| 选文 |
········
HBase学习笔记1-HConnection性能研究

时间：2016-06-12 13:46:29 阅读：583 评论：0 收藏：0 [点我收藏+]

标签：

使用Java API与HBase集群交互时，需要构建HTable对象，使用该对象提供的方法来进行插入/删除/查询等操作。要创建HTable对象，首先要创建一个带有HBase集群信息的配置对象Configuration conf，其一般创建方法如下：

Configuration conf = HBaseConfiguration.create();
//设置HBase集群的IP和端口
conf.set("hbase.zookeeper.quorum", "10.172.1.61");
conf.set("hbase.zookeeper.property.clientPort", "2181");

在拥有了conf之后，可以通过HTable提供的如下两种构造方法来创建HTable对象：

（1）直接利用conf来创建HTable对象，对应的构造函数如下：

public HTable(Configuration conf, final TableName tableName)
········
| 书面题目 1 |
把这篇HBase笔记从"Configuration conf = HBaseConfiguration.create();"起到"final TableName tableName)"止（含该处）的部分照录一遍，其中的"2181"一律换成"2222"。
| 书面题目 2 |
根据这篇HBase笔记回答：
(a) 文章的发布时间是什么？
(b) 配置对象conf是通过哪个方法创建的？
(c) 第一种构造方法的函数签名中有哪两个参数？
以下数据取自另外的来源。

| 原始数据 |
········
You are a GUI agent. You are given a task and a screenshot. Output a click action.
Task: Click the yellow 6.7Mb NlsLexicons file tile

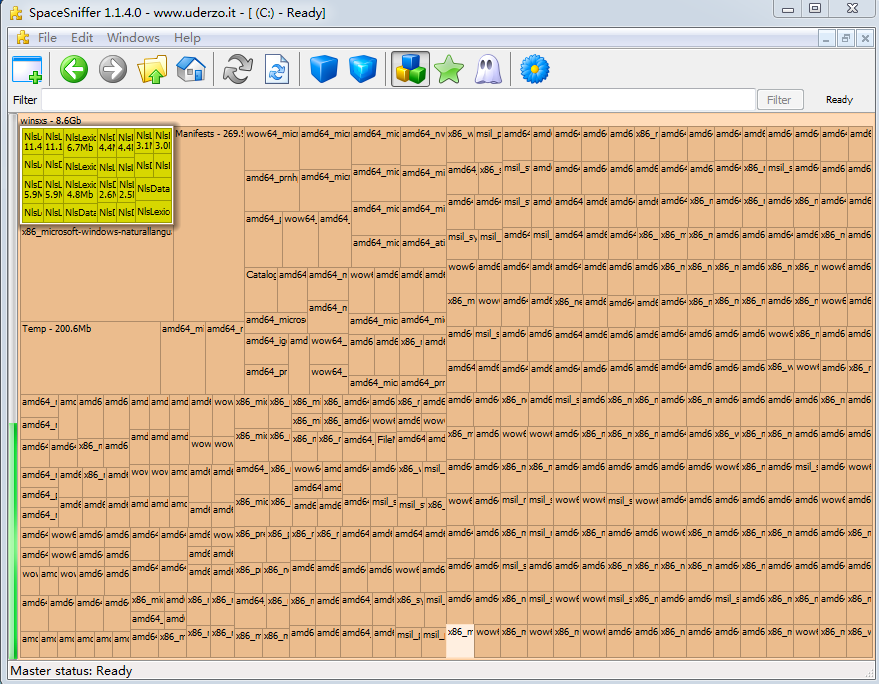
········
| 最终答案 1 |
Configuration conf = HBaseConfiguration.create();
//设置HBase集群的IP和端口
conf.set("hbase.zookeeper.quorum", "10.172.1.61");
conf.set("hbase.zookeeper.property.clientPort", "2222");

在拥有了conf之后，可以通过HTable提供的如下两种构造方法来创建HTable对象：

（1）直接利用conf来创建HTable对象，对应的构造函数如下：

public HTable(Configuration conf, final TableName tableName)

| 最终答案 2 |
(a) 2016-06-12 13:46:29。
(b) HBaseConfiguration.create()。
(c) Configuration conf 和 final TableName tableName。